On top of this, any carpets will produce another off smell. Beer contains a small amount of fat. When it spills onto carpets or wood floors, those fats go rancid and release another acid, Butyric Acid. It smells like vomit.
There is a deep irony in this war of smells in the Pitcher & Piano. We tend to associate holiness with sweetness, with life, while we associate the profane with filth and death. But in the Pitcher & Piano, the sweetness is a symptom of death (the chemical breakdown of a structure that has ceased to be useful, a ghost of a bygone age). The stench of the bar, however, is a symptom of life (the biological byproduct of gathering, drinking, and being human).
Touching the Profane in our Age
In many ways, this bar is a symbol of the age we currently live in. Our culture is built upon a foundation of Christian thought, yet we live in a deeply profane world. It is easy to look at the Pitcher & Piano and mourn the loss of the sacred space, wishing we could scrub away the smell of the bar and return to the pure, sweet scent of the sanctuary.
But we have to remember that the vanilla scent is literally the smell of decay. It is a world falling apart.

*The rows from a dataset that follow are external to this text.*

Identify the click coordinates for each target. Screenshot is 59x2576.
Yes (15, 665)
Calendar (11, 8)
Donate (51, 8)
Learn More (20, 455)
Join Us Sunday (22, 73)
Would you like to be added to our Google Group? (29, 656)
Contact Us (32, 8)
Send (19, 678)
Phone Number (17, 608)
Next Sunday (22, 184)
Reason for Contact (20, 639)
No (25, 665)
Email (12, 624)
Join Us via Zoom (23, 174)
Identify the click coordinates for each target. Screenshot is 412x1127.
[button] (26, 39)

Perhaps the lesson here isn't that we’ve lost something pure, but that we are looking for the sacred in the wrong place. We want our faith to be like that vanilla scent (pleasant, distant, and chemically stable). But that is the smell of a museum, not a living body. The Incarnation, the central event of our faith, was a descent into the sweat, the dirt, and the messy biology of the human experience. If we want the sacred to be alive again, we won't find it by sniffing the decaying wood of the past. We have to bring it down to the rubber mats, right in the middle of the mess.